### Document passage
- - - -
The future of Moda Health is up in the air after two states clamped down on the floundering health insurer.
Alaska and Oregon have mandated that Moda stop selling health plans in their states, where Moda has a big presence in the employer and individual markets. Last week, insurance ratings agency A.M. Best also downgraded Moda's credit rating to “under regulatory supervision,” a designation reserved for companies that are “impaired” and could be nearing insolvency.
The timing of the sanctions coincides with the end of the Affordable Care Act's third open-enrollment period, and raises red flags about health insurers that have struggled to incorporate the new individual and small-group exchanges into their business models.
“I don't think (Moda) is in danger of collapse, but it is in danger of reconfiguring how people get insurance in the state,” said Jim Moore, a political science professor at Pacific University in Oregon who has followed the ACA rollout.
- - - -
### Extracted information
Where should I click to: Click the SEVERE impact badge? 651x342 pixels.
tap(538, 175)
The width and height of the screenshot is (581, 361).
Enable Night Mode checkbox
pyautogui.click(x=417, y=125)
- - - -
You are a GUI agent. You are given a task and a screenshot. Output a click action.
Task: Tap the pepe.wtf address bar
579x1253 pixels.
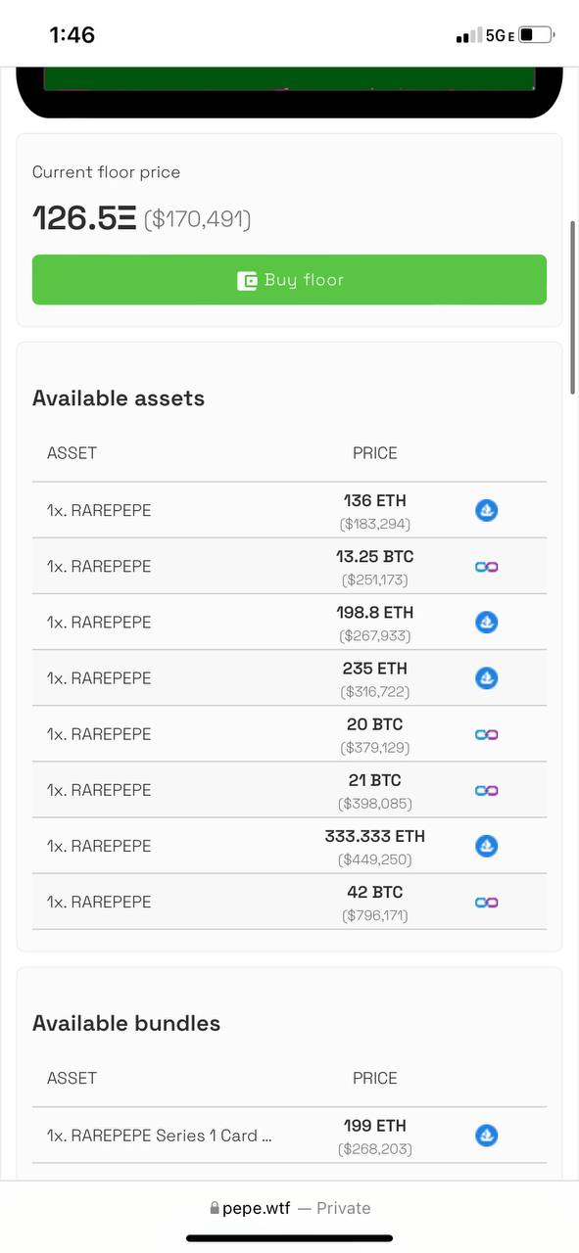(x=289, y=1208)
- - - -
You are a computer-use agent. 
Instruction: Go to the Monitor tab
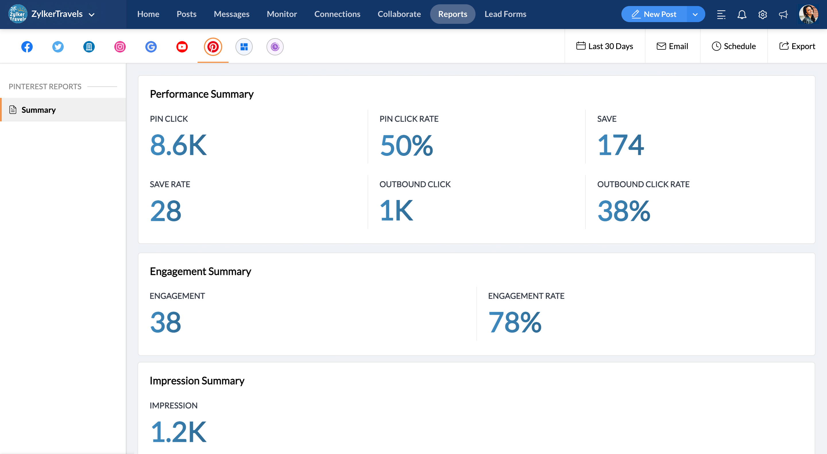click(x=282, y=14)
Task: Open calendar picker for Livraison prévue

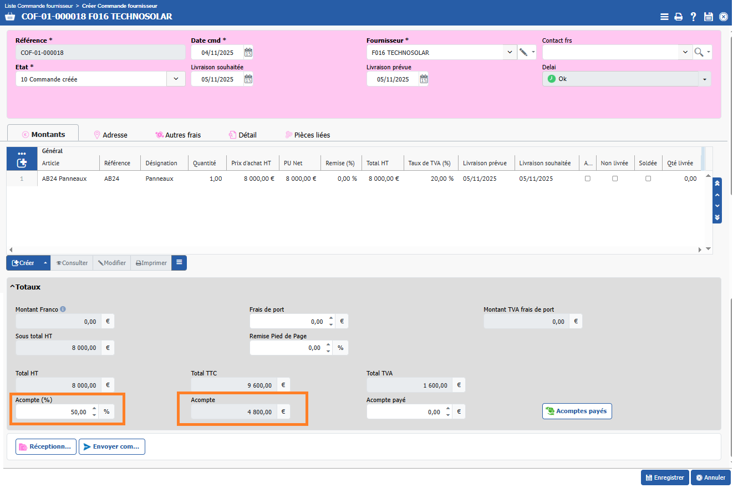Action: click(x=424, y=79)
- - - -
### The tasks
• A. Do these statements agree with the Moda Health article? Answer yes or no for each and quote the deciding words. (i) Alaska and Oregon ordered Moda to stop selling health plans in their states. (ii) A.M. Best raised Moda's credit rating. (iii) Jim Moore thinks Moda is in danger of collapse.
• B. Which organizations does the Moda Health article mention by name?
• C. Write the next part of the Moda Health article, starting after its final sentence.

### Task results
• A.
(i) Yes: "Alaska and Oregon have mandated that Moda stop selling health plans in their states"
(ii) No: "downgraded Moda's credit rating"
(iii) No: "I don't think (Moda) is in danger of collapse"

• B. Moda Health, A.M. Best, Pacific University

• C.
Oregon's insurance department placed Moda under supervision (PDF) because of its “hazardous” financial condition. Similarly, Alaska insurance officials issued an order of impairment (PDF), which basically freezes Moda's business in the state. Consequently, Moda has exited the ACA's insurance marketplaces.
Moda lost almost $31 million in the first nine months of 2015, and its capital reserve deteriorated to $53 million, according to Oregon's regulatory documents. Because Moda's loss was more than 50% of its reserves, officials believed policyholders faced risks to their coverage.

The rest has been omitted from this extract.